Since she is friendless, Melinda has begun to bring brown bag lunches to school in order to avoid the cafeteria as much as possible. When she writes a note to her mother asking for supplies to make bologna sandwiches, she comes home to find a fridge full of her favorite junk foods. She considers talking to her mother and father (whom she calls Them), but worries that she will say the wrong thing.
Since Heather’s betrayal, Melinda has completely given in to the idea of being isolated. Rather than being a good sign, her desire to talk to her parents instead proves how alone she really is.
Melinda tries to read as she eats alone, but can’t concentrate because of the noise. She pretends to be a scientist experimenting on and observing all of her fellow students. She watches as the Marthas interview a new member, and wonders if they are laughing at her; imagines Heather fat and middle aged; and observes Rachel, who is wearing harem pants and a headscarf because she “is experimenting with Islam” sitting with an Egyptian exchange student named Hana.

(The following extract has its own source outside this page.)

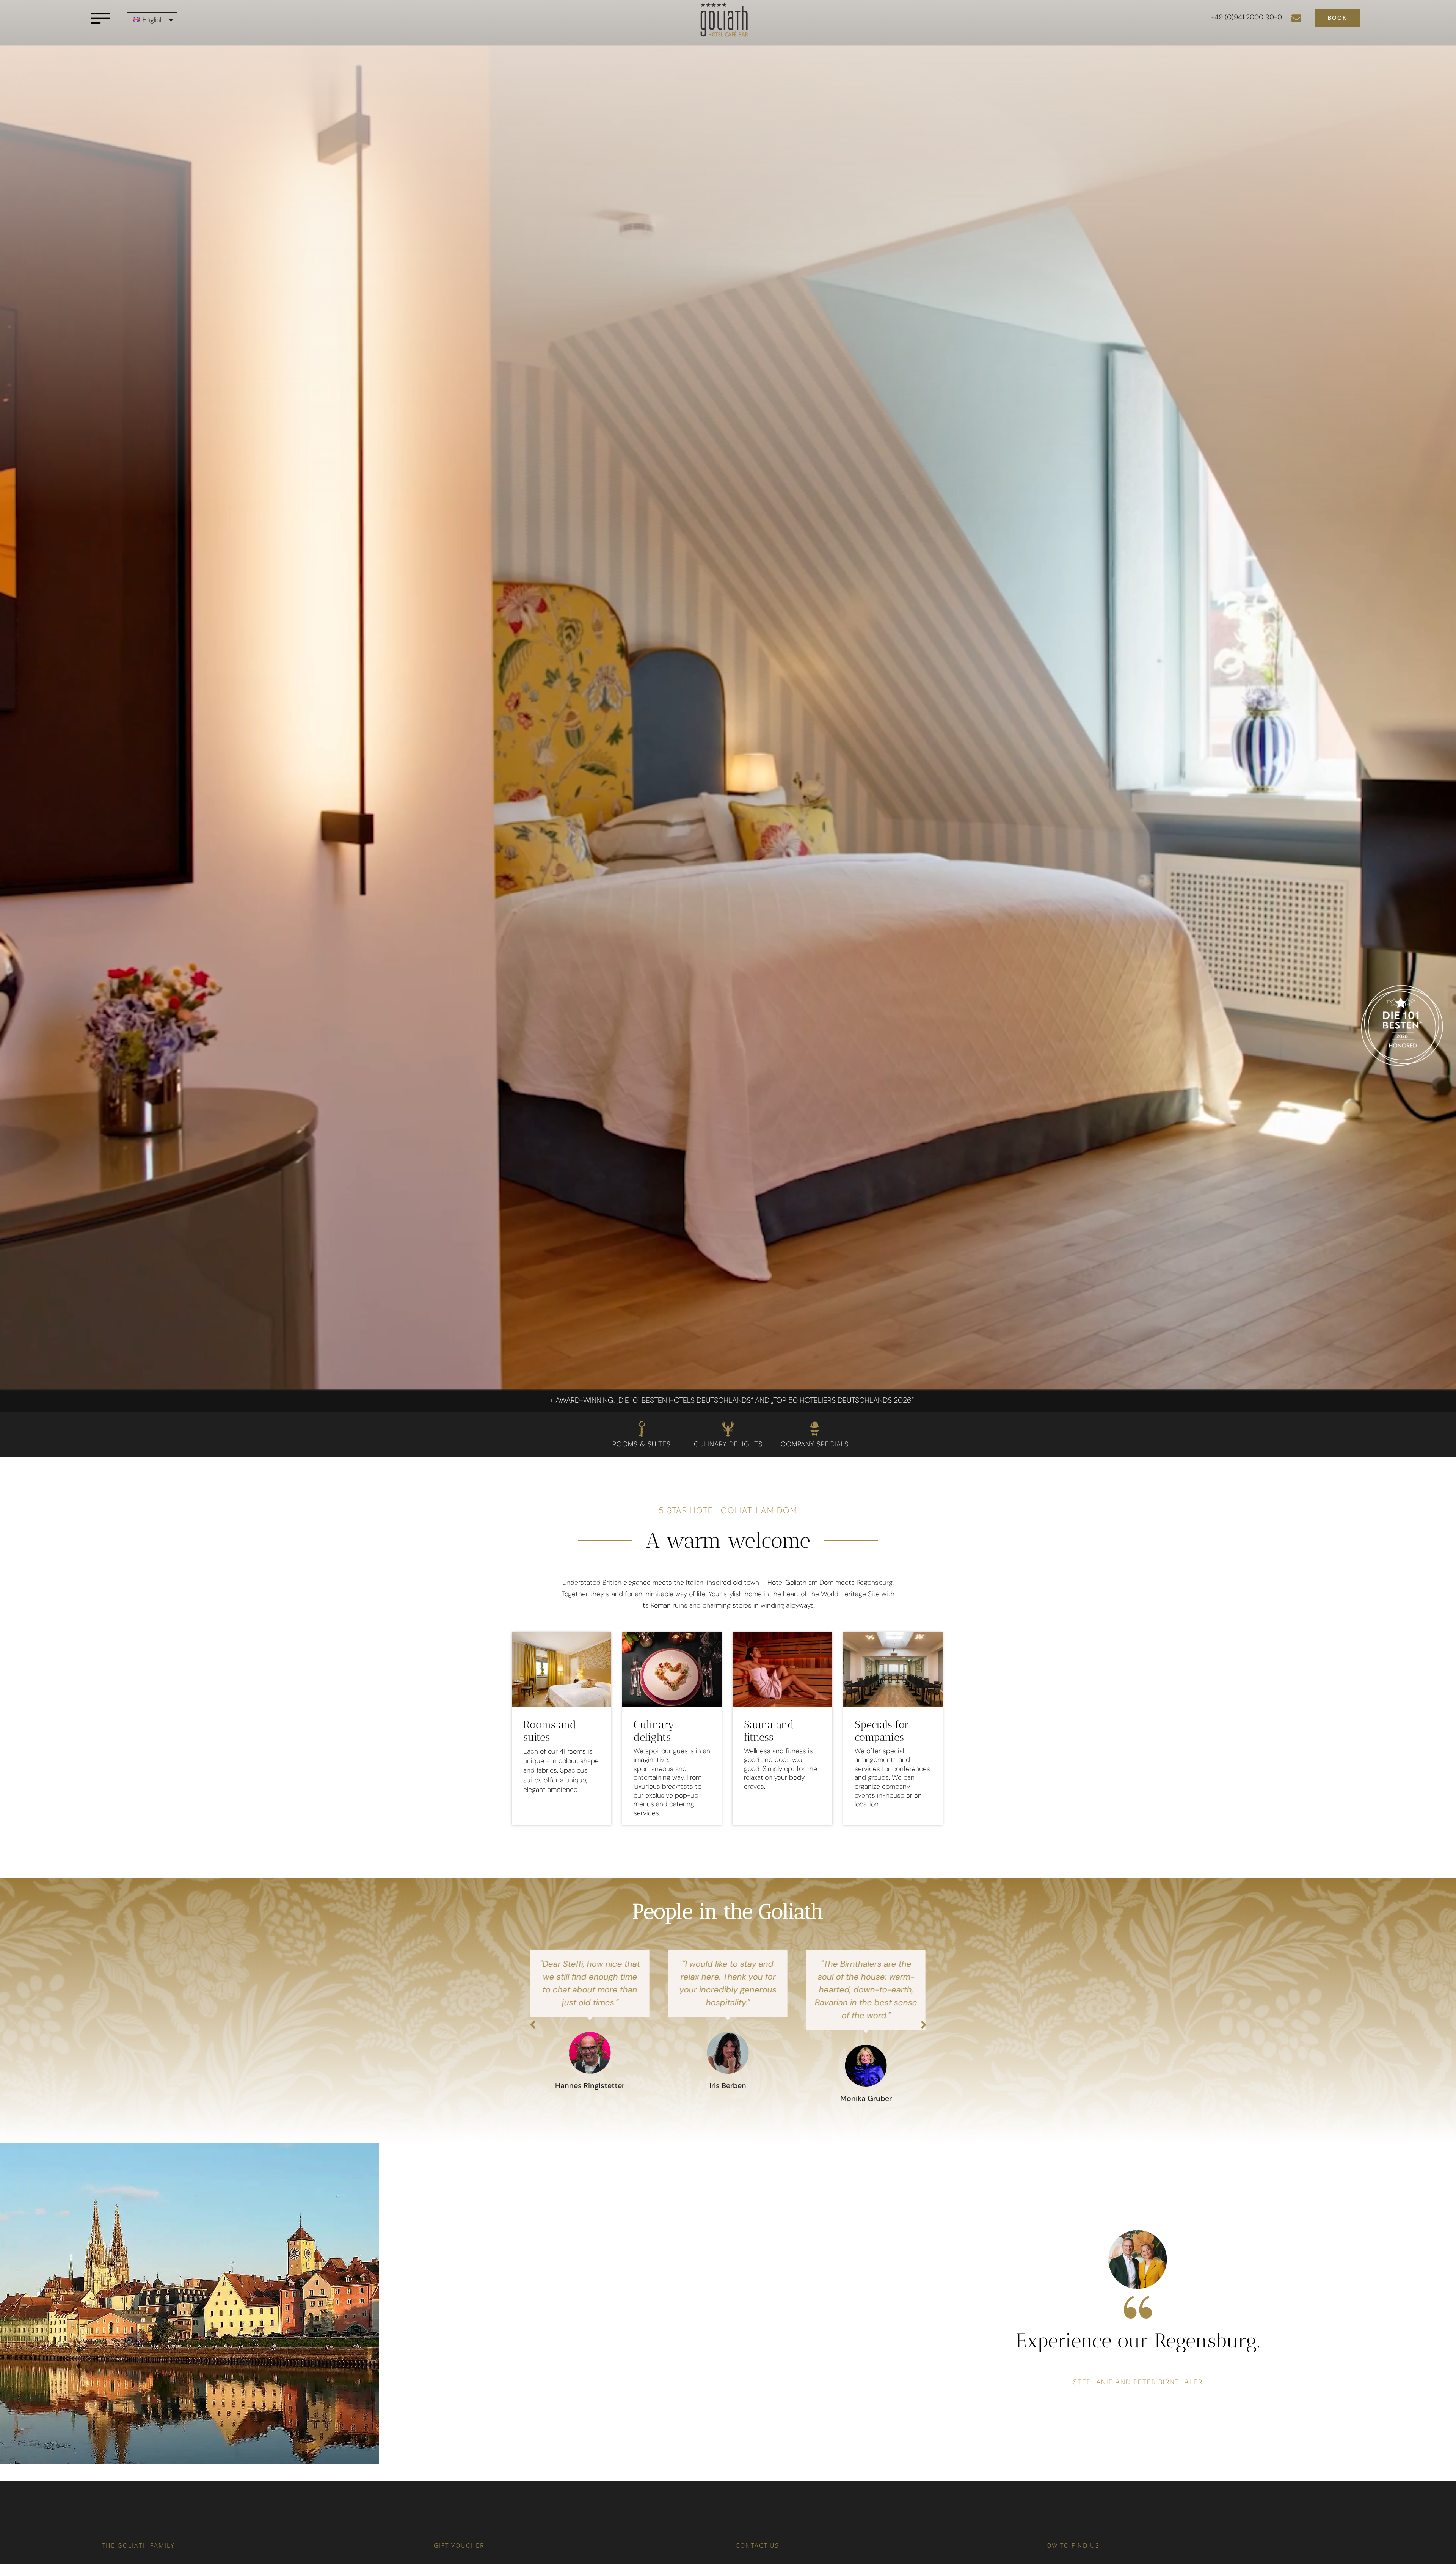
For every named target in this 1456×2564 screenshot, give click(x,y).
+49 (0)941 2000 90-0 (1246, 17)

She also sees other students who are losers like her, but notes that she is the only person who is completely alone.
This passage represents both the best and the worst parts of Melinda’s isolation. A perceptive and sensitive person, Melinda is able to astutely observe various high school dynamics and to comment on them in an intelligent and insightful manner. At the same time, however, being alone and isolated is deeply detrimental to her mental health, and only fuels her jealousy and self-hatred.